The researcher says that the work of Professor Aylthon Brandão Joly on algae in bay of Santos is a landmark in the study of algae in the state: “He identified 100 species of algae that occurred there, and today, undoubtedly, there are no more than 50 of them left. The place has grown, the environment has been effected, and we have lost diversity, we have lost species”.
Bicudo says that even in the United States, a country that invests US$ 1.5 million a year in training taxonomists, no project similar to the one in São Paulo has ever been taken on. Here we are mapping where every species occurs. Some occur throughout the state, others only in certain regions.
As well as environmental conservation and recovery, the project aims to train human resources: 70 people from Brazil and neighboring countries have been through the Phycology Section of the Botanical Institute, to survey freshwater and marine algae.
The project will publish the Phycological Flora of the State of São Paulo, a 13-volume set giving the description of all the surveys carried out from the 19th century to the year 2000. The first volume is ready for publication and refers to the 31 species of Carofaceae algae that occur in the State. Manuals for identifying algae to use in high schools and colleges throughout Brazil, will also be published.
Since Von Martius
Foreign naturalists in the 19th century were the first to identify Brazilian algae. Prominent among these was the Bavarian Carl Friedrich Philip von Martius (1794-1868), a member of the scientific mission that surveyed this country between 1817 and 1820. Von Martius collected and listed 80 species of algae in the classic book Flora Brasiliensis, of 1833.

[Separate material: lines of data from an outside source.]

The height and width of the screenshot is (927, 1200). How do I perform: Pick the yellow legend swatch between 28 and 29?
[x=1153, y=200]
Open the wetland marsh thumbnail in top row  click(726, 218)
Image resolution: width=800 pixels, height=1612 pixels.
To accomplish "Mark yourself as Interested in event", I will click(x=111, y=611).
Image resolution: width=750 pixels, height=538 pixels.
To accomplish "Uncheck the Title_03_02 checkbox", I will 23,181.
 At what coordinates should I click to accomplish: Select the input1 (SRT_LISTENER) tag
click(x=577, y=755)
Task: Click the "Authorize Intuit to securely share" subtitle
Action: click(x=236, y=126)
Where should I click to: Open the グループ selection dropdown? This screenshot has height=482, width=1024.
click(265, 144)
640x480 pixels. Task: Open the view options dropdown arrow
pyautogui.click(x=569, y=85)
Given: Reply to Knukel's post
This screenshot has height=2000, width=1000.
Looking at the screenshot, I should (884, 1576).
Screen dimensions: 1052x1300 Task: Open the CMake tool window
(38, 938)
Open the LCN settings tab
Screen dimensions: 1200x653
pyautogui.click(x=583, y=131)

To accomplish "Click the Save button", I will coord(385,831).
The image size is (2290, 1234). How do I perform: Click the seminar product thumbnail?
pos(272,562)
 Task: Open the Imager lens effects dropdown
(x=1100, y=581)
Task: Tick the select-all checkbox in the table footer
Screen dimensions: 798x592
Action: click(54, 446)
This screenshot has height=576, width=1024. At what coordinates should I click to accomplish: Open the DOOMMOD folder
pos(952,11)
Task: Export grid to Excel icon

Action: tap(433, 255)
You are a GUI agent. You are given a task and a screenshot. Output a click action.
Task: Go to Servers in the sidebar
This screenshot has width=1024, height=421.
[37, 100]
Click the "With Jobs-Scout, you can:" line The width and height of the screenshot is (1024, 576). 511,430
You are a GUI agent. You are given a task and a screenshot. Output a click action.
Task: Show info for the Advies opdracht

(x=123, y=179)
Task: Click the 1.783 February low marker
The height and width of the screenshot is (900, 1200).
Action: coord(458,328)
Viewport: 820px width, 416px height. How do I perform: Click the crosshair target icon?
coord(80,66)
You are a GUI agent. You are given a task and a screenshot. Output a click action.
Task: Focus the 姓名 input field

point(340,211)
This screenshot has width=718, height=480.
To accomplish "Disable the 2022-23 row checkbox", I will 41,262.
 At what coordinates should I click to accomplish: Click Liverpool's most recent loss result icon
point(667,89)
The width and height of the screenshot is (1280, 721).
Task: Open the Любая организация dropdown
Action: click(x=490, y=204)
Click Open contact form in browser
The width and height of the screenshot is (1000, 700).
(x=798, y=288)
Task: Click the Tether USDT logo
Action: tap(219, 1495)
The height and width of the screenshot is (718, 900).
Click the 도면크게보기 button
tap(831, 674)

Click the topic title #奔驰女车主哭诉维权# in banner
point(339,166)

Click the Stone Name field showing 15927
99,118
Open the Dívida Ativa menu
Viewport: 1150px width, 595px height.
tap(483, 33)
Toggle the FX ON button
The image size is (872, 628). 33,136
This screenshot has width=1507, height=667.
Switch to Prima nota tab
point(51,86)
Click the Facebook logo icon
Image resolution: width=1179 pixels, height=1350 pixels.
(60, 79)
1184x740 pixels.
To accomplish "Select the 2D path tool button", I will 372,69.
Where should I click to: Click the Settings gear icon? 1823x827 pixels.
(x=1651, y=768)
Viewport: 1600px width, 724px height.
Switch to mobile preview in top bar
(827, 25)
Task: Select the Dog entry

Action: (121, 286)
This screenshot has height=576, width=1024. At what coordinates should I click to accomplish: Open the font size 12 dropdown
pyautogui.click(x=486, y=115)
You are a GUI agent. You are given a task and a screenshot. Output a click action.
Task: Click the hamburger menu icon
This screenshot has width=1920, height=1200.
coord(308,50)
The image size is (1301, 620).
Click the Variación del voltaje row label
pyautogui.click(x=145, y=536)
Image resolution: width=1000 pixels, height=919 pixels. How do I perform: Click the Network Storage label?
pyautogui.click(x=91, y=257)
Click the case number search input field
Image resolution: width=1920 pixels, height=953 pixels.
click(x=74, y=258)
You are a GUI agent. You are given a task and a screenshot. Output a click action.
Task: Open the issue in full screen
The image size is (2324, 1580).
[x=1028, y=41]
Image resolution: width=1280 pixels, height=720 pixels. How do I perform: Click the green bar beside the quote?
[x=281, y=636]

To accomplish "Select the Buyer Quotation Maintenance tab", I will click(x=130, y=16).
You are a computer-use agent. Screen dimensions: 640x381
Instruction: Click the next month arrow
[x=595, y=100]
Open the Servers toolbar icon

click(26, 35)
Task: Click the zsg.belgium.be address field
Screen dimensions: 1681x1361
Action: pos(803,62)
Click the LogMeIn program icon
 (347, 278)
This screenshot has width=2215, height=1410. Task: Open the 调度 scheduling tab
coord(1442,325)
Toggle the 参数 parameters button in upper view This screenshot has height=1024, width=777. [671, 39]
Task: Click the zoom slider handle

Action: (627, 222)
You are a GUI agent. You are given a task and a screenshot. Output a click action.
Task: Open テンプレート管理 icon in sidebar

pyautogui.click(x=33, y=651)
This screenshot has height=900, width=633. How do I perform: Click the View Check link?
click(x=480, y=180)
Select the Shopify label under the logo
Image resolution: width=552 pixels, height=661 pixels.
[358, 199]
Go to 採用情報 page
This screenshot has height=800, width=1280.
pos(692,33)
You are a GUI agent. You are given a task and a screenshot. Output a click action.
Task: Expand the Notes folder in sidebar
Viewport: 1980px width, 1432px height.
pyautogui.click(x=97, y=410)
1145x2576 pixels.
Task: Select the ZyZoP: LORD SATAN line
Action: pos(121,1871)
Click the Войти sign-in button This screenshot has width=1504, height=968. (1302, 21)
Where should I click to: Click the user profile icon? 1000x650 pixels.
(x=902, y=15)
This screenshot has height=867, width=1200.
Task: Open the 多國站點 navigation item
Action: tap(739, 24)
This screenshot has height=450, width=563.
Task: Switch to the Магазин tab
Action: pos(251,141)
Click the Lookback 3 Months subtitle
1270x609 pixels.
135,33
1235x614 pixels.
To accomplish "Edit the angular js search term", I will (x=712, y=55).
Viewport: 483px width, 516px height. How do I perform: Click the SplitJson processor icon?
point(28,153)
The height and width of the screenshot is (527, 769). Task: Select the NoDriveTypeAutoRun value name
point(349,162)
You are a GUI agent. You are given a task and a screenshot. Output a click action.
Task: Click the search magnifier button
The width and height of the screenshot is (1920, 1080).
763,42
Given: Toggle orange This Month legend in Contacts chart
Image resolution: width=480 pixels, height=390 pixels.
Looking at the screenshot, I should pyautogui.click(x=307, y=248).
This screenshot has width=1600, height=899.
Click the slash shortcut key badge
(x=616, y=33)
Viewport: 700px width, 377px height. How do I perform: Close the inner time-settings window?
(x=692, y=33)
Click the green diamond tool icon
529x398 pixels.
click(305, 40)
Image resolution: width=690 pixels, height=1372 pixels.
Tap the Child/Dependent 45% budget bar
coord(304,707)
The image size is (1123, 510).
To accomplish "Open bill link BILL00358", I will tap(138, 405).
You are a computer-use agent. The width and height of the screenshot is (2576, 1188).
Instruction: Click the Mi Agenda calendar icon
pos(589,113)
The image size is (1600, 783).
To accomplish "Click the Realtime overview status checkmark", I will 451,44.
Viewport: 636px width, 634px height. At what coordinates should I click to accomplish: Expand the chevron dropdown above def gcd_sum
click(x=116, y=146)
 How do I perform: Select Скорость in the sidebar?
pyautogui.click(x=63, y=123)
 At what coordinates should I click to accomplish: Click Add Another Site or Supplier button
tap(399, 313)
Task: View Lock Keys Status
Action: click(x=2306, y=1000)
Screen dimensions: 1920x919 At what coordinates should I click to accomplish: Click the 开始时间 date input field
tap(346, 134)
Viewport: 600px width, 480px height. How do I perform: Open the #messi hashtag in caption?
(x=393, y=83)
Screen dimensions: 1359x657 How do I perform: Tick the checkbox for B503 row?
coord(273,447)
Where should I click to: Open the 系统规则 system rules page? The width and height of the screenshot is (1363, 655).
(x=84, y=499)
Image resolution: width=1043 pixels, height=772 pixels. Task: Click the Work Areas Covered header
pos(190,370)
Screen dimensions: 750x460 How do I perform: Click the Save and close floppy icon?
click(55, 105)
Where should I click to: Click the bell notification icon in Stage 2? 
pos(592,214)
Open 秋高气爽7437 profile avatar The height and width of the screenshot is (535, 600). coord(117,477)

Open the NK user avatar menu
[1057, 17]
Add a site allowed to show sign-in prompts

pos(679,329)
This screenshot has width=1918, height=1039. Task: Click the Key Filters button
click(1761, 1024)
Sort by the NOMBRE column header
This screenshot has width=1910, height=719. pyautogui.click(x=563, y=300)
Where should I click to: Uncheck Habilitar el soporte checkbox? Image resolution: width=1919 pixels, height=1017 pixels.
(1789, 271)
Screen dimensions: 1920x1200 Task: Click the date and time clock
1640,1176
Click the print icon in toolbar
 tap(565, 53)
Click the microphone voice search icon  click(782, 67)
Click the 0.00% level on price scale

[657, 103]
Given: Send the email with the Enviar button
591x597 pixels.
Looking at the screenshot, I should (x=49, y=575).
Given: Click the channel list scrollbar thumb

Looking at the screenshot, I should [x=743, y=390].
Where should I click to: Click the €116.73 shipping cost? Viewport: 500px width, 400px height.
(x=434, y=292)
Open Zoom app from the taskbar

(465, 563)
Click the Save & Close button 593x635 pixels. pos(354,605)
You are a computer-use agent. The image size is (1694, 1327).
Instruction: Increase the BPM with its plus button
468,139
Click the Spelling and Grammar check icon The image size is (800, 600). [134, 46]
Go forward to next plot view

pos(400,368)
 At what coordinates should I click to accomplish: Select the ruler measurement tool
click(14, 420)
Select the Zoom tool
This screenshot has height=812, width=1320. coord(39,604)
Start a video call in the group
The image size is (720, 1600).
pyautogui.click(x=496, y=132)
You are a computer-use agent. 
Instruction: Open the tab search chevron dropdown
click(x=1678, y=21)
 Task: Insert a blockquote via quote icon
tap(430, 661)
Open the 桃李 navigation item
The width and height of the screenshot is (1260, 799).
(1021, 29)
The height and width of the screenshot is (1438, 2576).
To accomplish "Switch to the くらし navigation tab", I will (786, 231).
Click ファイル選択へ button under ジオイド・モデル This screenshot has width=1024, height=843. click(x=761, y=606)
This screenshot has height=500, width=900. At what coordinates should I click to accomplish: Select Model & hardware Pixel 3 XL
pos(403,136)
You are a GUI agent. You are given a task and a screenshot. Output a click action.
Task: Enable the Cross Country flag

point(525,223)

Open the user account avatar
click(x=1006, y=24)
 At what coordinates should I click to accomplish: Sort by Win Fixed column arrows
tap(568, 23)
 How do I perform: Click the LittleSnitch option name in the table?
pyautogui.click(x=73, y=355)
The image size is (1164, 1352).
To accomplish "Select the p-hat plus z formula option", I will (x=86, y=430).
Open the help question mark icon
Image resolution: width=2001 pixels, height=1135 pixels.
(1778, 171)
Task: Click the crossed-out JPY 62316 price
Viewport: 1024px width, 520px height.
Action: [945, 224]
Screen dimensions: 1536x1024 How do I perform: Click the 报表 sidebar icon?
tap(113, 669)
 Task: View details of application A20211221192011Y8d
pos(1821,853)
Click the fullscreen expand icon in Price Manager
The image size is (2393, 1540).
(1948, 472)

Other 19th century foreigners identified Brazilian algae, generally on the basis of samples sent to them in their own countries. After this, almost nothing was done until the mid 20th century.
In 1960, Carlos Bicudo and his colleagues Rosa Maria Bicudo, Marilza Marino and Noemy Tomita collected the first marine species in São Vicente bay and the Ubatuba region. At the time, they were taking the Natural History course (the origin of the present Biosciences Institute) at the then Philosophy, Science, and Arts Faculty of the University of São Paulo USP). And they had classes in the taxonomy of marine algae with Professor Aylthon Brandão Joly, considered the creator of Brazilian phycology.
In 1957, Joly published the Contribution to the Knowledge of the Marine Phycological Flora of the Bay of Santos and Surroundings, the first planned inventory of algae in a particular region of Brazil. Based on the material collected by his group, in 1965, Joly would also publish the important study Marine Flora of the North Coast of the State of São Paulo and Neighboring Regions.
In 1961 and 1962, Bicudo and Rosa Maria undertook the first freshwater collections in the Biological Reserve of the State Park of the Springs of the Ipiranga and later published two fascicles on the subject. Between 1963 and 1965, Bicudo did his residency and master’s degree at the University of Michigan (USA), under the guidance of Gerald W. Prescott. He returned to this country with ten boxes of photocopies of everything that had been published on Brazilian algae in the United States and began assembling freshwater material in the state. From then on, he developed the study that culminated in the ambitious present mapping project.